Dataset entries:

—————

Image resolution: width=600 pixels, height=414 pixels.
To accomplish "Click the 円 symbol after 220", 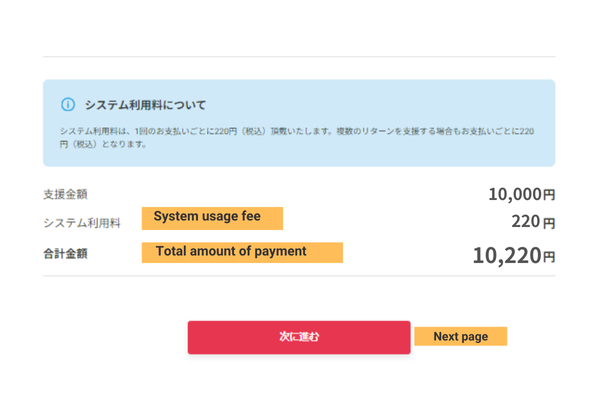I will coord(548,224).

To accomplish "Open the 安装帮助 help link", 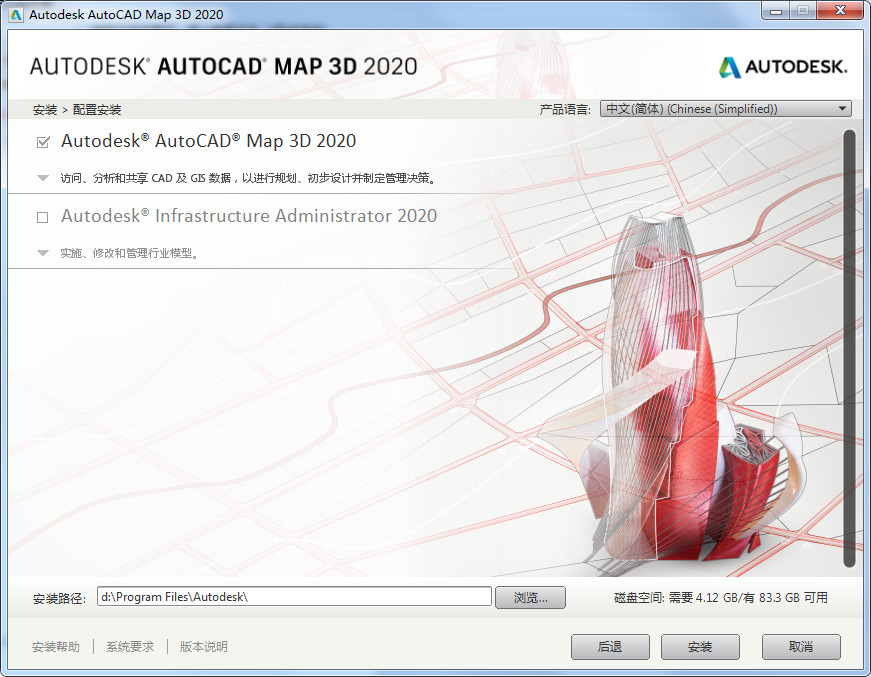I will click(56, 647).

—————

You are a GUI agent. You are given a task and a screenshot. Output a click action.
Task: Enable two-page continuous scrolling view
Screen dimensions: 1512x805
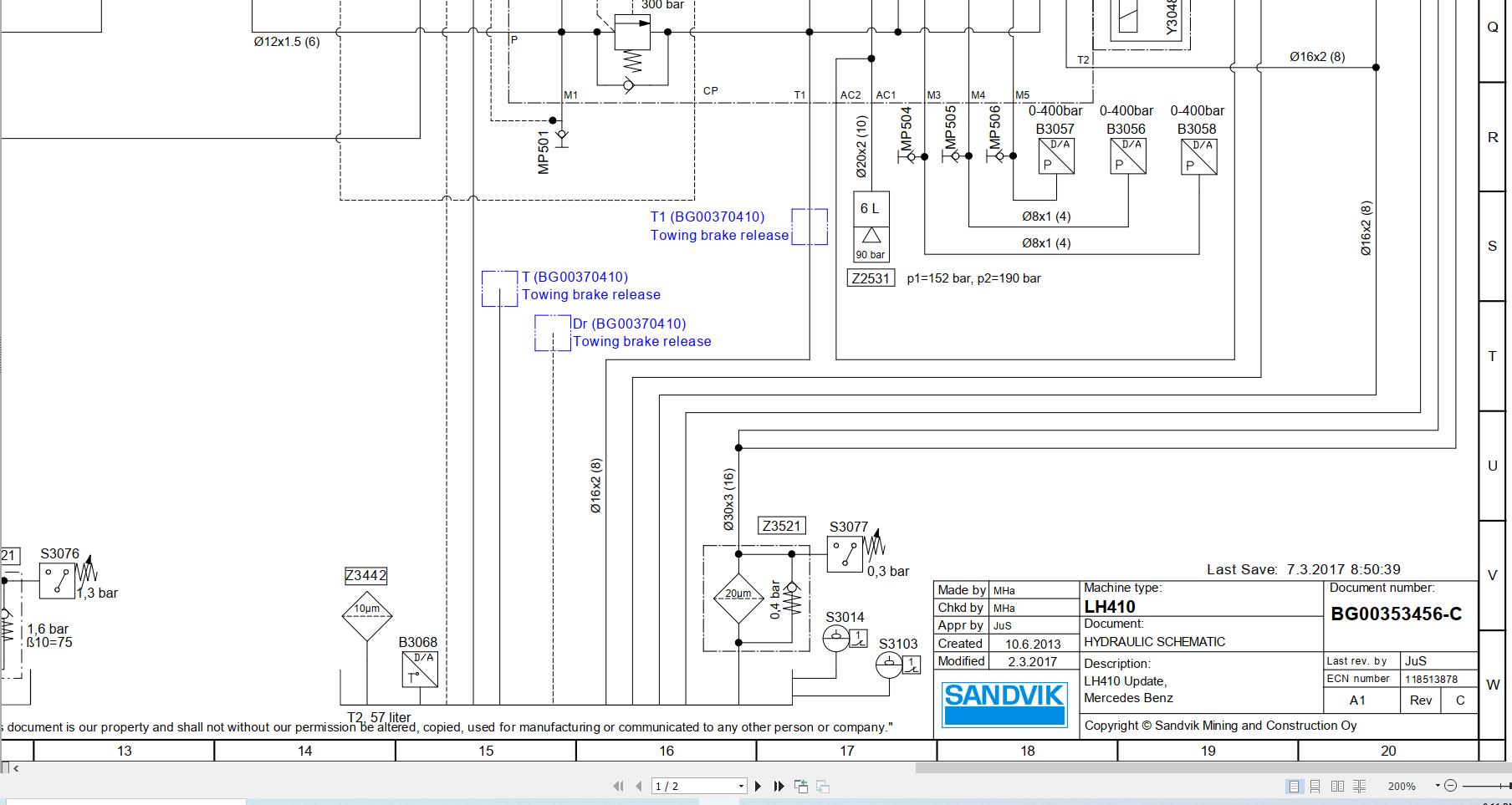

—————

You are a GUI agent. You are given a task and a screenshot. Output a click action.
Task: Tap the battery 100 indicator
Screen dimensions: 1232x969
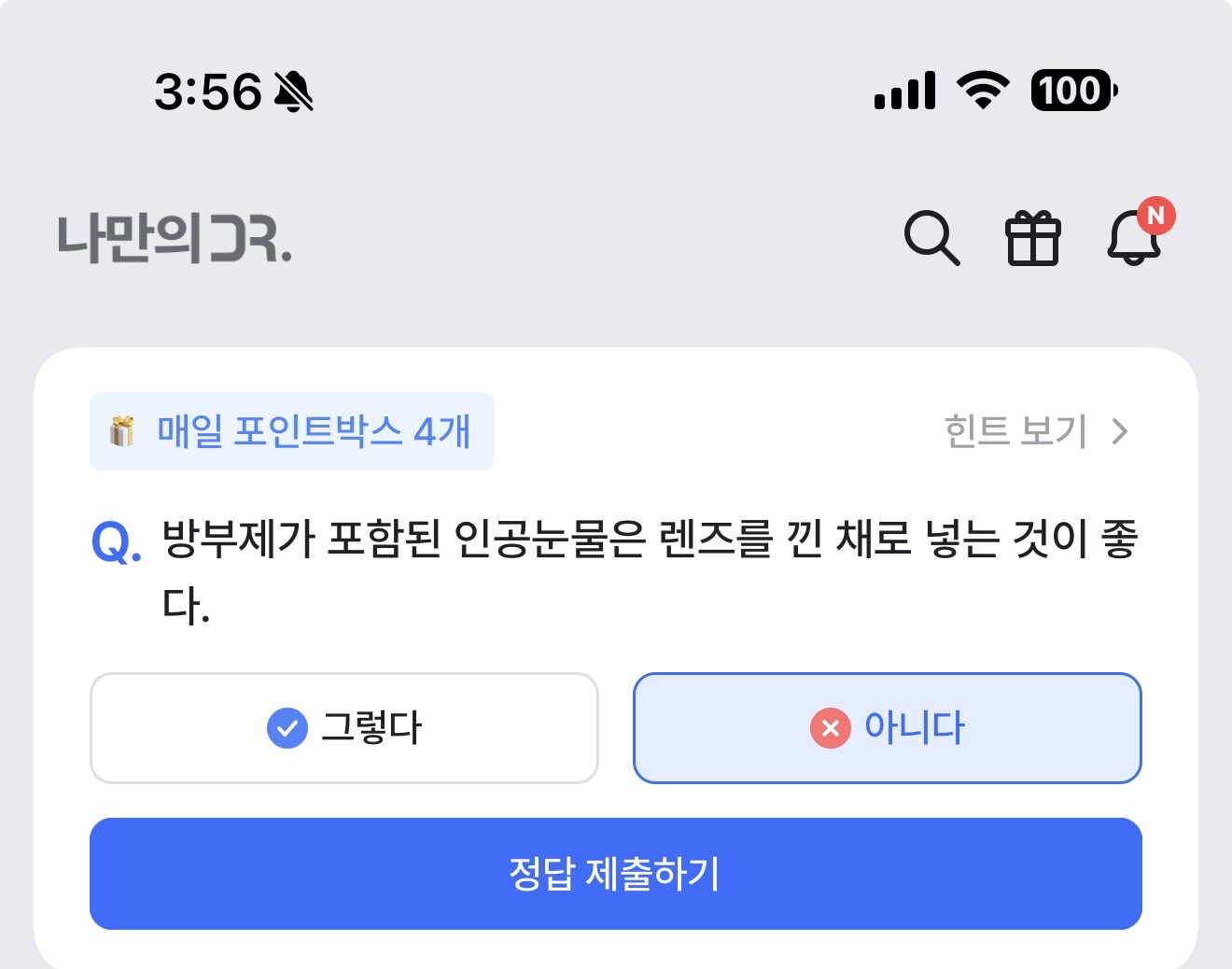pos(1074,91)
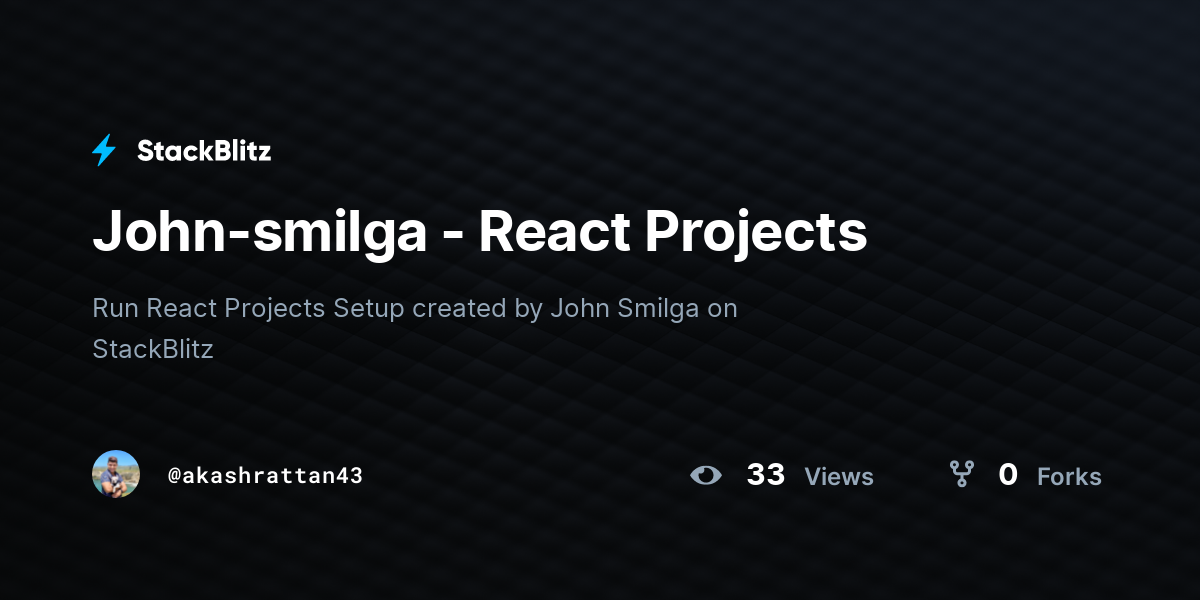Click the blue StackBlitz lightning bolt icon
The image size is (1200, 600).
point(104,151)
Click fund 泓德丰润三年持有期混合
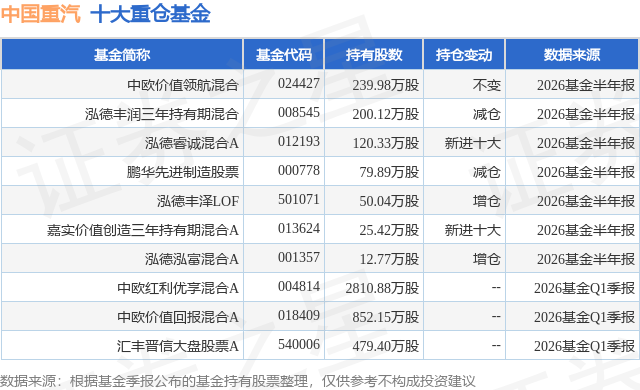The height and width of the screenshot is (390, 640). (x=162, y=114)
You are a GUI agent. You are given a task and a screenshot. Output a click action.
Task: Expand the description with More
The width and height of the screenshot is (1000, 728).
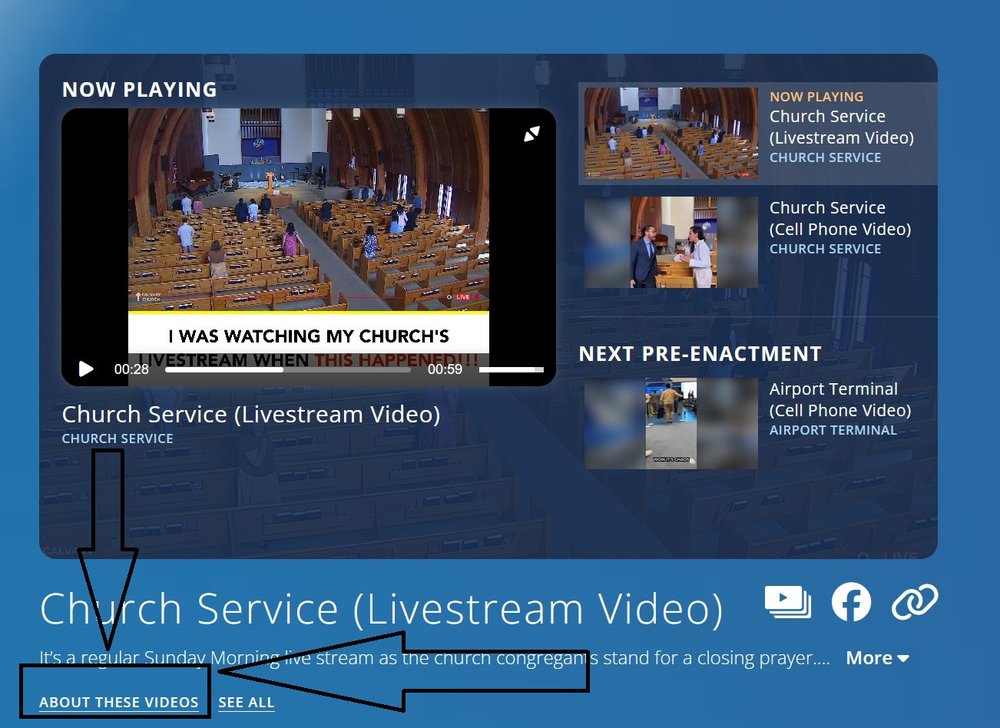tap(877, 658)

—————

In the data above, find the line with "Task: Enable two-page" and the line with "Screen dimensions: 1512x805". Retype both, plus every line between them, exactly.

Response for this exercise:
Task: Enable two-page continuous scrolling view
Screen dimensions: 1512x805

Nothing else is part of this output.